Contact: Ileene Anderson, Center for Biological Diversity, (323) 654-5943 or (323) 490-0223 (cell)

Desert Tortoise Recovery Plan Revision Tainted
by Political Meddling
Center for Biological Diversity Asks Federal Agency to
Come Clean, Use Science

RENO, Nev.— The Center for Biological Diversity today called on the Inspector General to investigate political meddling by Bush Administration appointees in the revision process of the draft recovery plan for the threatened desert tortoise. The Center also called on the U.S. Fish and Wildlife Service to restore integrity to the revised draft “recovery” plan, asking that the draft revised plan to be rewritten before it is finalized in order to remedy the political interference wielded on the plan by Julie MacDonald, a now-disgraced former Bush political appointee. A series of telltale e-mails and letters acquired through requests filed under the Freedom of Information Act, or FOIA, show political influence by MacDonald and her fellow hacks in the plan revision process. MacDonald’s dubious record of overriding scientifically defensible decisions in favor of politics has been well-documented, and the draft desert tortoise recovery plan is another victim of her meddling.

“We thought there must have been political meddling, because the junk science used to justify the revisions was so laughable,” said Ileene Anderson, a biologist with the Center for Biological Diversity. “Through the FOIAs, we were able to confirm that the Recovery Plan had indeed become a victim of the Bush administration’s war on threatened species.”

Instead of providing immediate, firm protections for desert tortoise (Gopherus agassizii), the draft recovery-plan revision proposed a time-consuming process of monitoring and adaptive management. The plan provides only vague descriptions of recovery actions, and fails to derive those actions from the best available science. It also fails to tackle solutions to many of the scientifically recognized threats to desert tortoise, including disease, roads, off-road vehicles, grazing, weeds, increased fire risk, and other causes of habitat degradation.

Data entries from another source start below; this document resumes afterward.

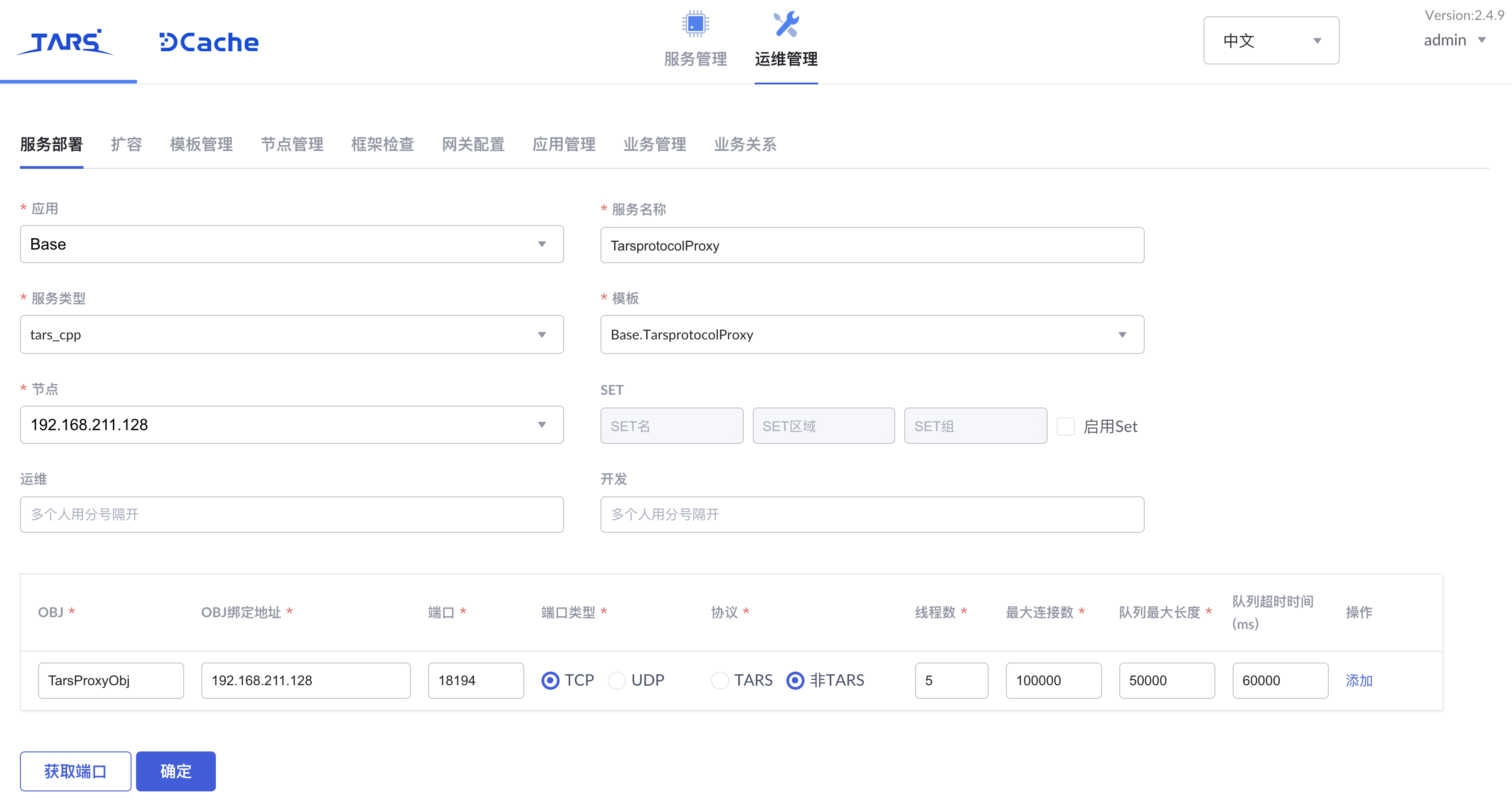The image size is (1512, 805).
Task: Click the 服务管理 chip icon
Action: pyautogui.click(x=695, y=24)
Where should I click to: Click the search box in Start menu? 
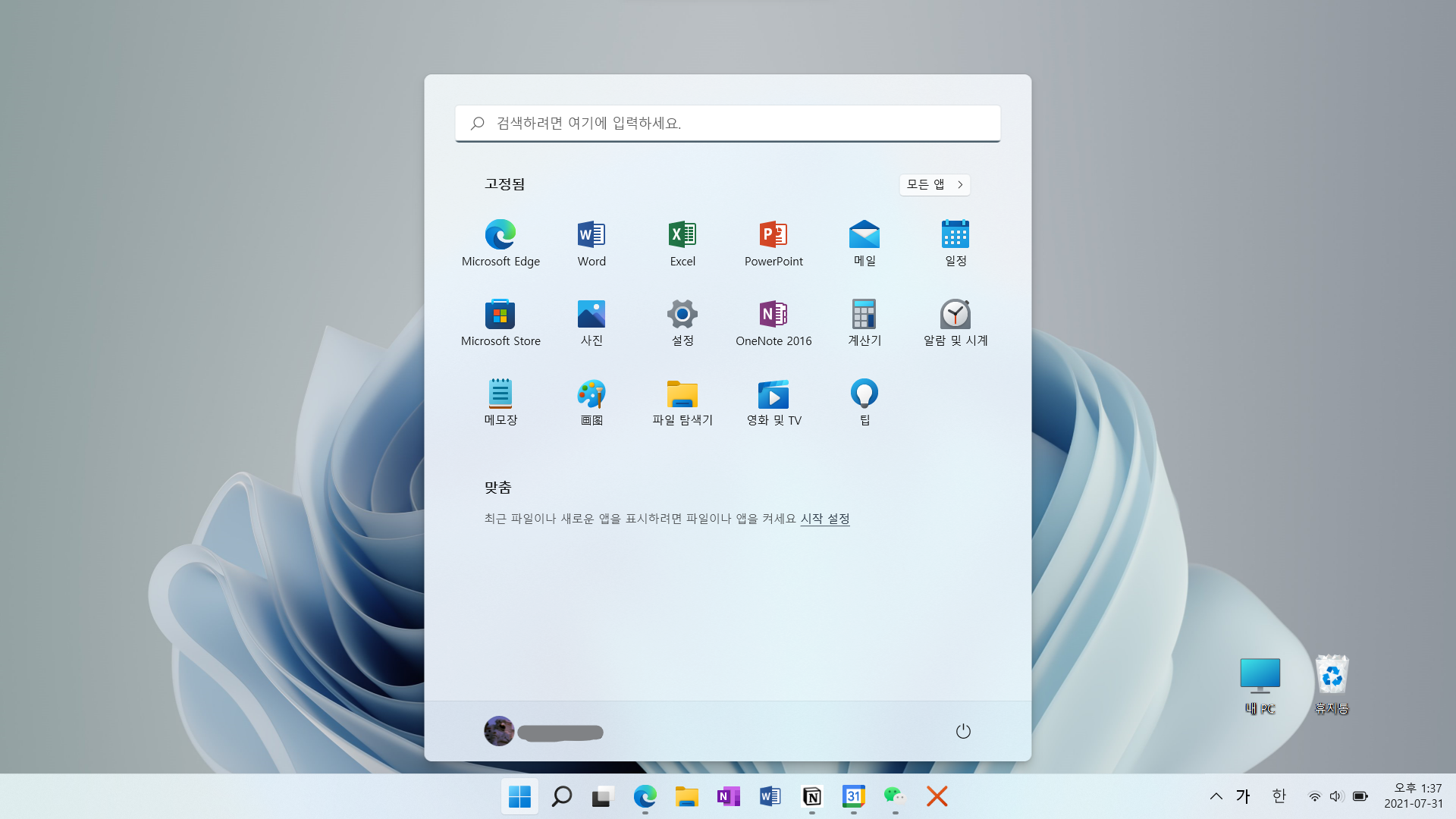point(728,123)
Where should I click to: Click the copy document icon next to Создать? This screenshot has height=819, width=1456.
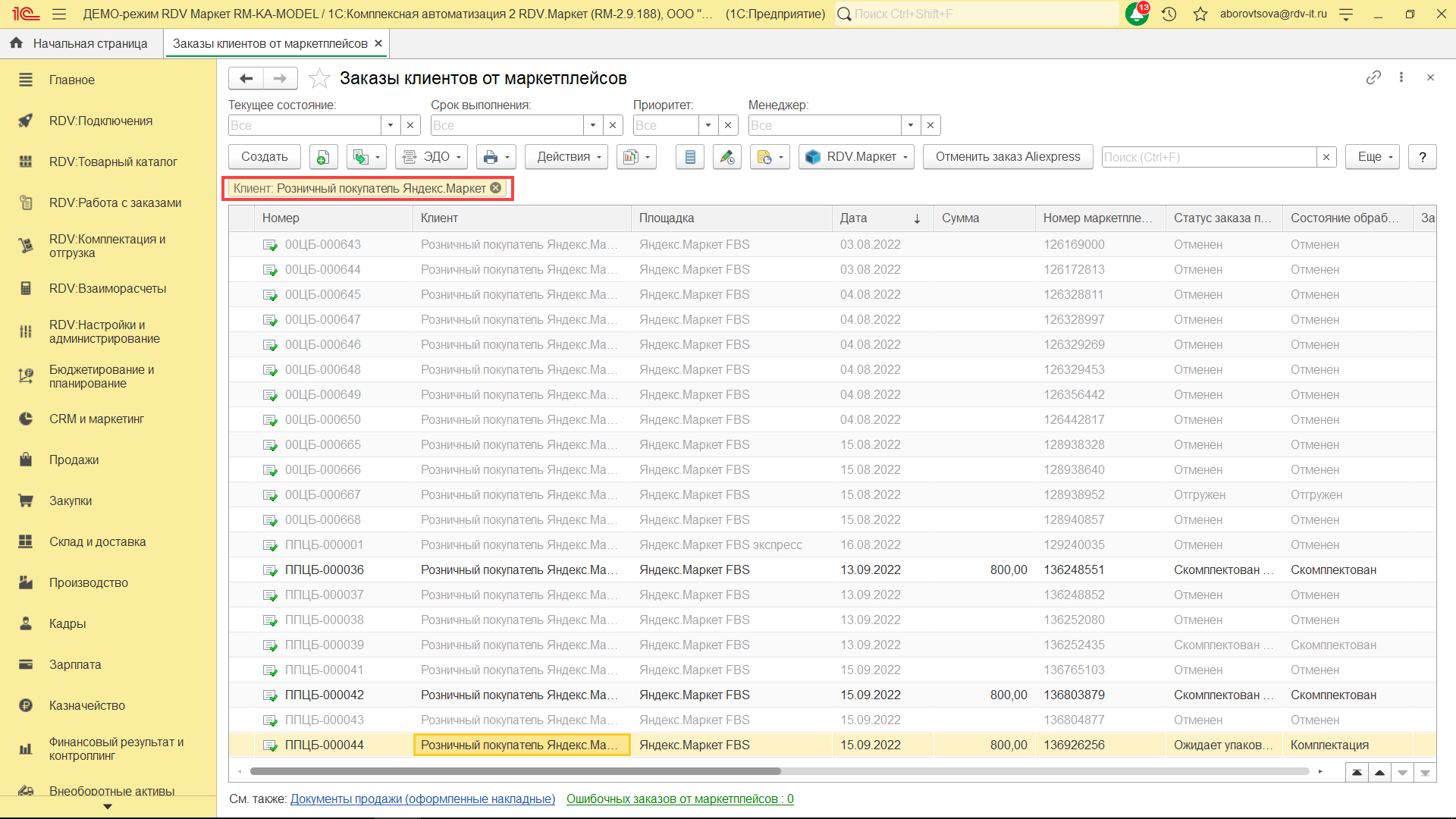pos(323,157)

“This political corruption needs to be immediately expunged from the recovery-plan update process and replaced by effective science-based solutions,” Anderson said. “The Fish and Wildlife Service still has the opportunity to remedy the situation and rewrite the recovery plan that will serve as the roadmap for actual tortoise recovery.”

The tainted recovery plan revision may replace a more rigorous and science-based recovery plan that has been in place for more than 15 years. The 1994 recovery plan contains specific on-the-ground conservation recommendations, but it has never implemented adequately.

The Center for Biological Diversity is a national nonprofit conservation organization with 200,000 members and online activists dedicated to the protection of endangered species and wild places.